Sensorielles : autour de Paul Chanel Malenfant se penche sur l’œuvre de l’imposant poète. Le recueil, un ouvrage collectif à paraître aux éditions du Noroît, regroupe entre autres des textes de Madeleine Gagnon, d’Hugues Corriveau et d’Élise Lepage.
J’ai toujours aimé les collectifs, j’avais donc hâte de m’y plonger, mais je ne connaissais pas vraiment l’œuvre de Paul Chanel Malenfant, ou seulement de nom et de réputation. Donc, j’ai lu. Le plus que je pouvais. Et ce fut une ravissante découverte.
Comment aborder un collectif auquel plus d’une quinzaine d’auteurs participent quand leurs textes ne se ressemblent pas et que tout diffère : le fond comme les formes ? J’ai décidé d’y aller de manière intuitive en essayant de respecter à la fois l’individualité des textes et leur force collective.

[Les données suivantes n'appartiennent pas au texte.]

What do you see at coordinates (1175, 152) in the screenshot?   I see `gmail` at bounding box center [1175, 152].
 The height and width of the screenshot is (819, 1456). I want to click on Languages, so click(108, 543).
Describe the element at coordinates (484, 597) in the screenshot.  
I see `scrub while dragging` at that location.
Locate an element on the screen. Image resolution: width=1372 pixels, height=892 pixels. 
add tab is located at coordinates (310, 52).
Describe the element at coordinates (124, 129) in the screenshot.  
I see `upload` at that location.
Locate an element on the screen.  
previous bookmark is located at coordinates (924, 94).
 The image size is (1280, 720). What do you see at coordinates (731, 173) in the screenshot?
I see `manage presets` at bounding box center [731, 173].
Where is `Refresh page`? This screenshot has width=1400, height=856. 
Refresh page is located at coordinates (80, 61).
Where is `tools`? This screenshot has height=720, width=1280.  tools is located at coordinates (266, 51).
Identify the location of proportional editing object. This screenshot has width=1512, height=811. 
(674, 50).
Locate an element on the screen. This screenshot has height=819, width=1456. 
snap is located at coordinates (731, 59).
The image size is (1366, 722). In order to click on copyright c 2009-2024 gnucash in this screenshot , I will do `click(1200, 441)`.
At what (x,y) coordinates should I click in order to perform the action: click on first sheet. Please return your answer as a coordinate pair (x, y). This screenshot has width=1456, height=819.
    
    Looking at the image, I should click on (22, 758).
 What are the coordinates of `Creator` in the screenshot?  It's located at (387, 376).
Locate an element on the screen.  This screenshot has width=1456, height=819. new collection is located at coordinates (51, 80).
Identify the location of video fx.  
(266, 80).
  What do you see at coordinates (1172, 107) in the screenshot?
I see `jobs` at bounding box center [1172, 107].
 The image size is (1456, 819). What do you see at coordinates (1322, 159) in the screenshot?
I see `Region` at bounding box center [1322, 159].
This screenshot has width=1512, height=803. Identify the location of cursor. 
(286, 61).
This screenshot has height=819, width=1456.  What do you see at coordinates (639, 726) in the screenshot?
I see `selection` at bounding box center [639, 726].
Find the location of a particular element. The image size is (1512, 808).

Il faut souligner que tous les auteurs semblent réellement près de l’homme et de son œuvre, et qu’ils lui rendent hommage, le célèbrent. Et c’est beau cette solidarité. À la fin de presque 400 pages, ce qui m’est le plus resté en tête, ce sont les citations de Malenfant. Non pas que les textes autour n’étaient pas marquants, vraiment pas, c’est qu’ils étaient humbles et l’humilité en littérature, ce n’est pas si fréquent.
Le recueil s’ouvre sur un entretien entre Évelyne Gagnon, Louise Dupré, Jacques Paquin et Paul Chanel Malenfant. Je n’irais pas jusqu’à dire que c’est la partie centrale du livre, mais presque. Ou du moins, ça pose bien les bases. On découvre un artiste intelligent, sensible, éloquent qui vulgarise très bien son travail, c’est d’ailleurs probablement ce qui rend sa poésie si forte.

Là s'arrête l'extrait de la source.